--- Your goal ---
Exactly the lines from the one containing "The height and" through the end of the records must be reproduced; leave out all pictures.

--- Records ---
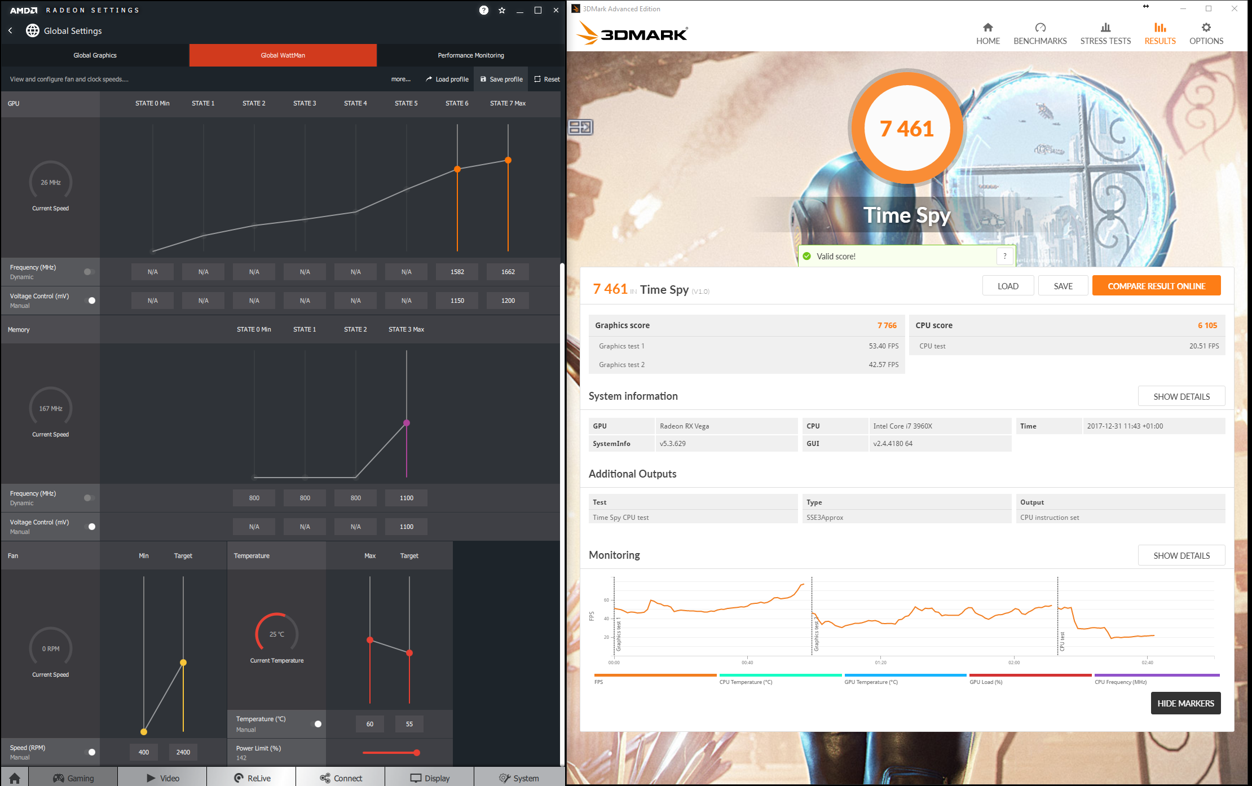Open 3DMark Home page

coord(988,34)
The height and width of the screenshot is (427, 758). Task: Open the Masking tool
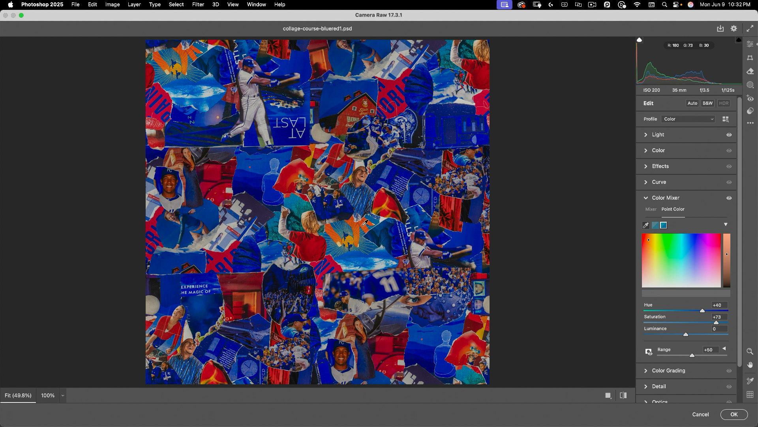coord(750,85)
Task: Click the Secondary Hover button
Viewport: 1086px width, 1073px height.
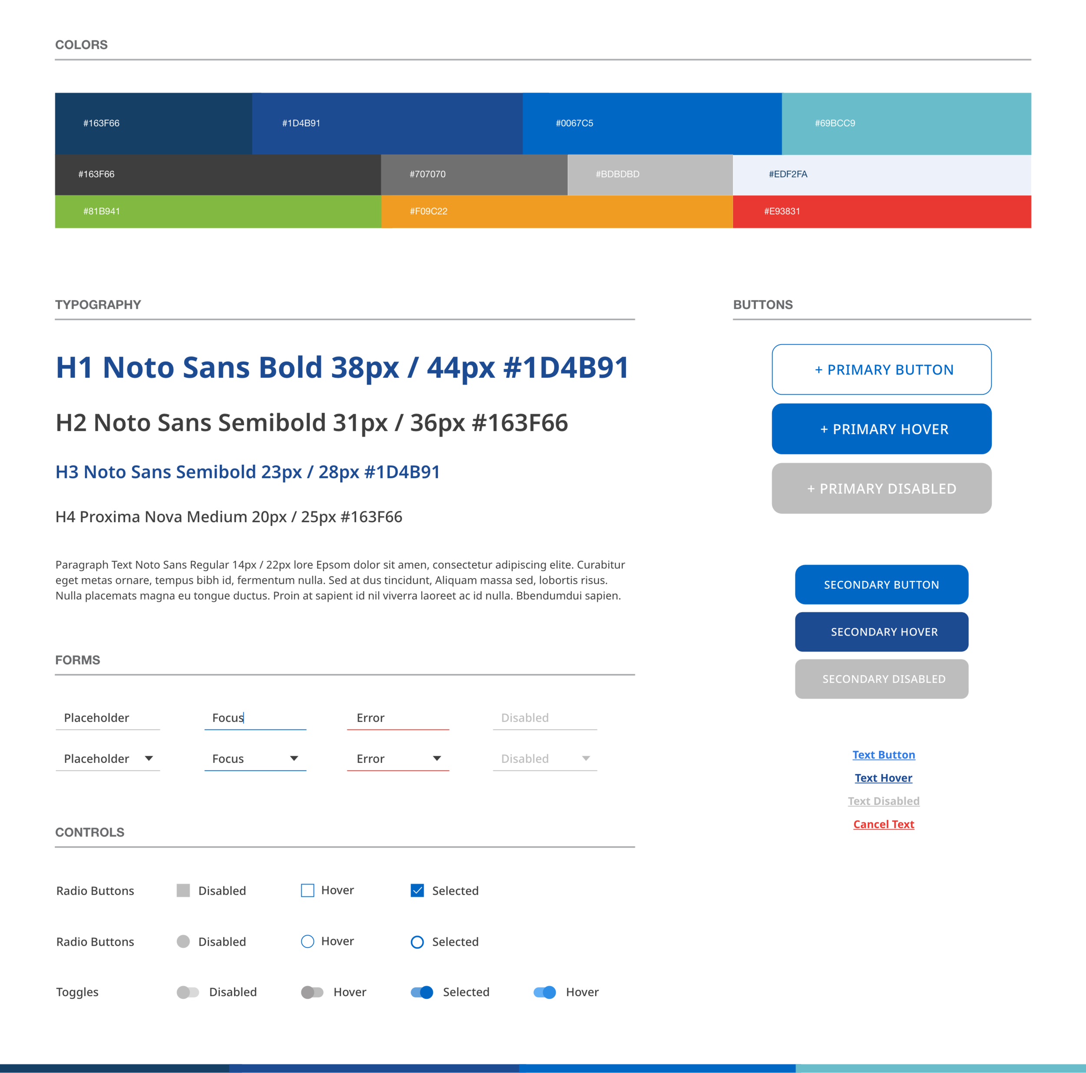Action: [881, 632]
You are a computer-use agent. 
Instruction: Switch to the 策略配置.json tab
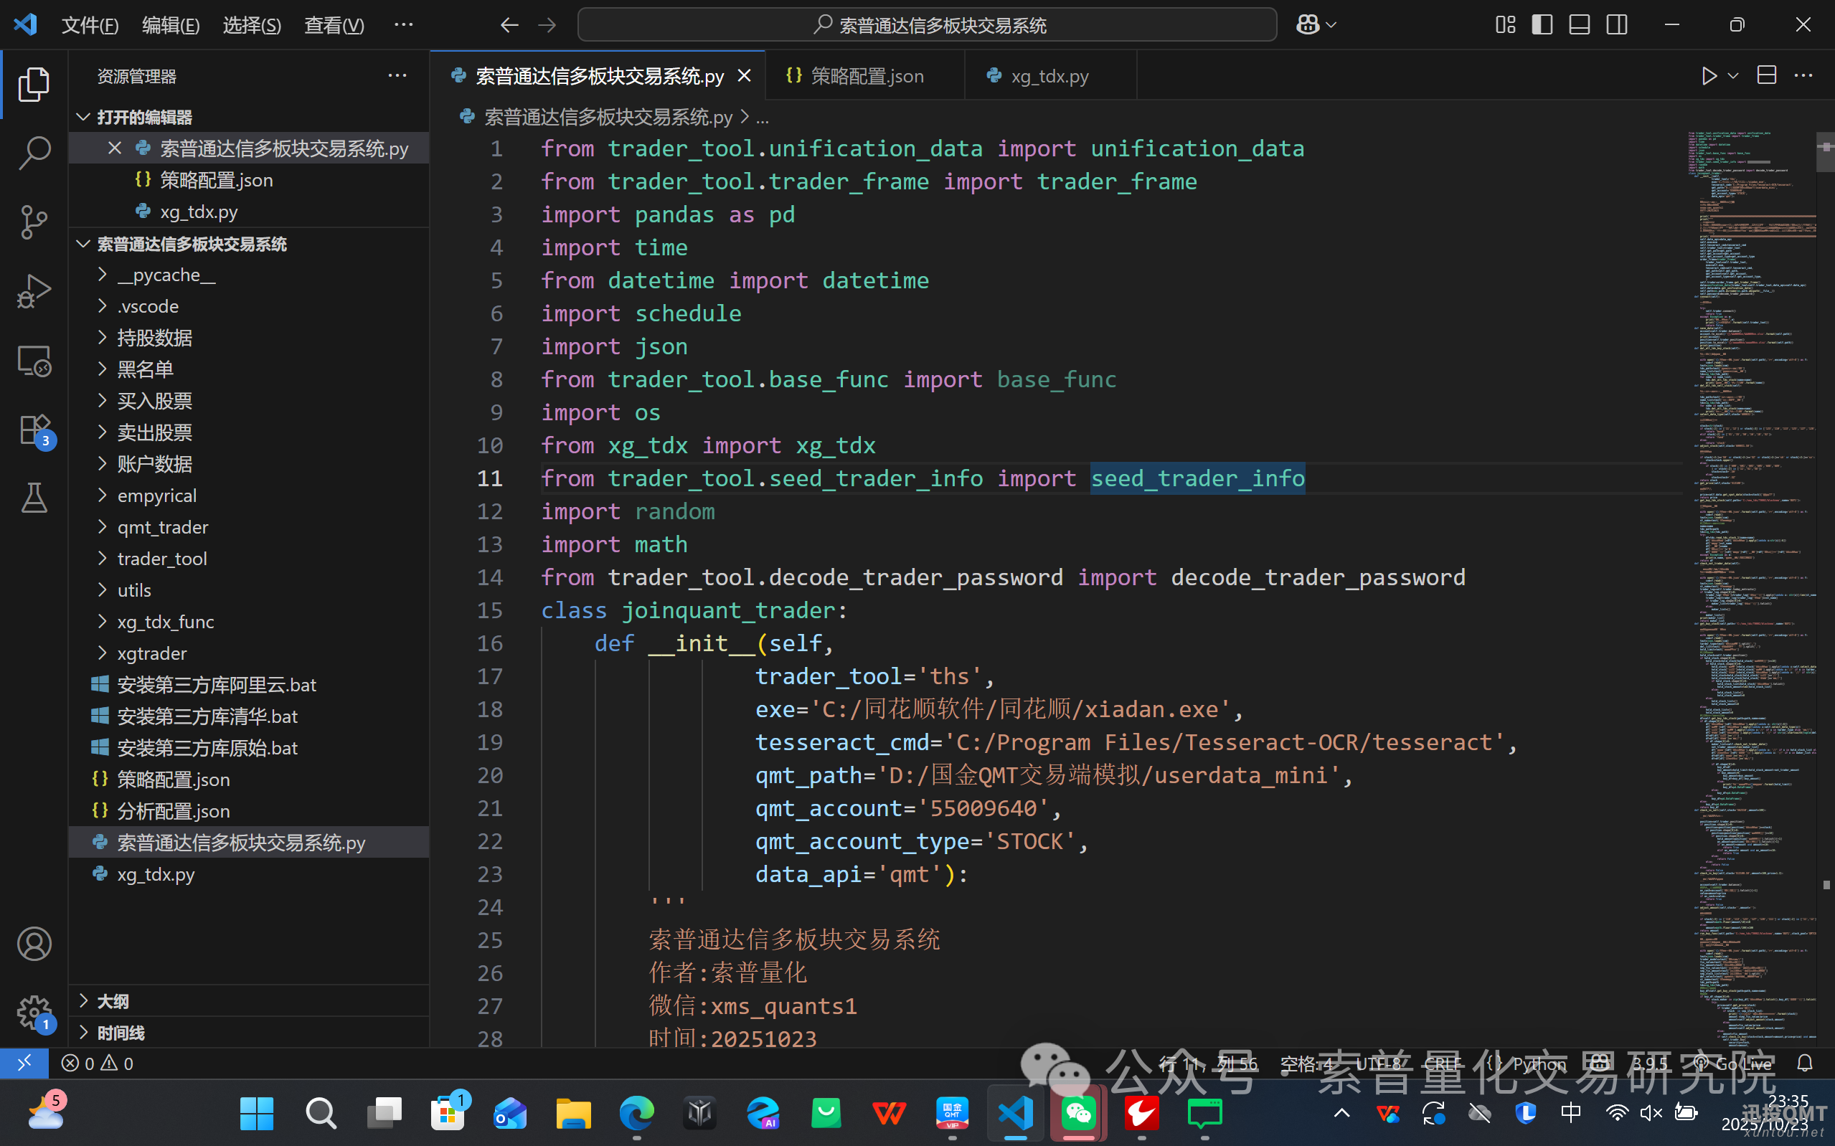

--- Exercise output ---
The height and width of the screenshot is (427, 758). Task: Open the Masking tool
coord(750,85)
Task: Click the Secondary Hover button
Viewport: 1086px width, 1073px height.
Action: [881, 632]
You are a computer-use agent. 
Instruction: Switch to the 策略配置.json tab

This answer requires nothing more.